According to Turan, Aliyev was summoned to the ministry for questioning, where he was then arrested and taken to Baku’s Yasamal District Police Station.
A Baku court will decide on 25 August whether to grant him bail.
Two hours before he was detained, Aliyev told Caucasian Knot that Turan may be forced to close due to pressure from the authorities.
The ministry raided Turan’s offices on 16 August, seizing financial records, and personal data of journalists, Caucasian Knot reported.
Johann Bihr, the head of the Eastern Europe and Central Asia desk of Reporters Without Borders, said on 25 August that Aliyev is one of the pioneers of journalism in the country, whose ‘only crime is to have headed the country’s last independent media outlet’.
Turan Information Agency have in the past resisted government censorship. In an interview with OC Media back in July, Aliyev criticised a government scheme to give free flats to journalists, saying it’s aim was to ‘silence the media and control it’.
[Read on OC Media: What does an Azerbaijani journalist need the most: a free flat or a free environment?]
International media watchdog the Committee to Protect Journalists also condemned Aliyev’s arrest, calling on the authorities to immediately release him.
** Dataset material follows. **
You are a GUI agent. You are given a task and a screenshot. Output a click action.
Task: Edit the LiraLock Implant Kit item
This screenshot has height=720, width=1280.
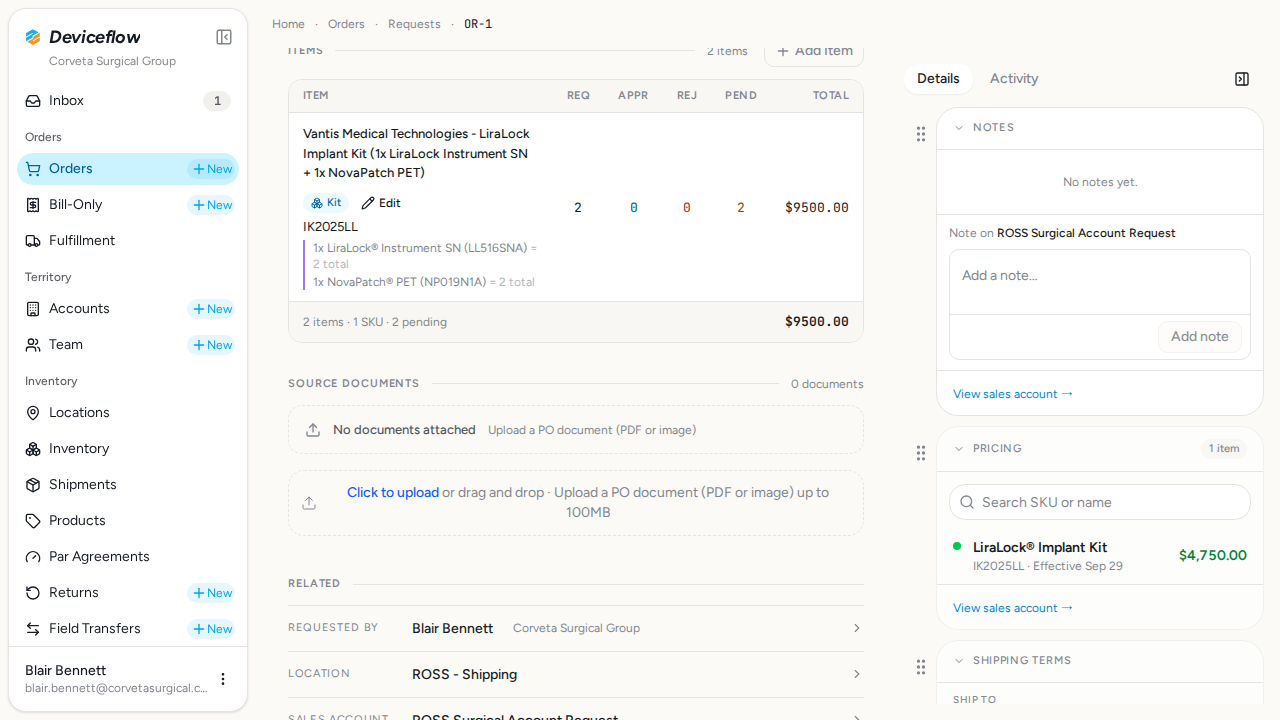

‘Azerbaijan must stop this politically motivated persecution of Mehman Aliyev and the Turan news agency’, the committee’s Europe and Central Asia Program Coordinator Nina Ognianova said. ‘[The] authorities have systematically jailed journalists and squeezed out independent media outlets by abusing the criminal code’, she added.
Azerbaijan’s media crackdown
On 24 July, the Sabail District Court sentenced Faig Amirli to, financial director of Azerbaijani newspaper Azadlig and an assistant to the chair of the opposition Popular Front Party of Azerbaijan, guilty of tax evasion and abuse of power. Amirli, who denies the charges, was sentenced to three years and three months in prison and fined ₼39,000 ($23,000).
For years Azerbaijan has been criticised for its dismal record on media freedom and repression of journalists, the media, and opposition figures by a number of international watchdogs, including Freedom House, Reporters Without Borders, and the Institute for Reporters’ Freedom and Safety.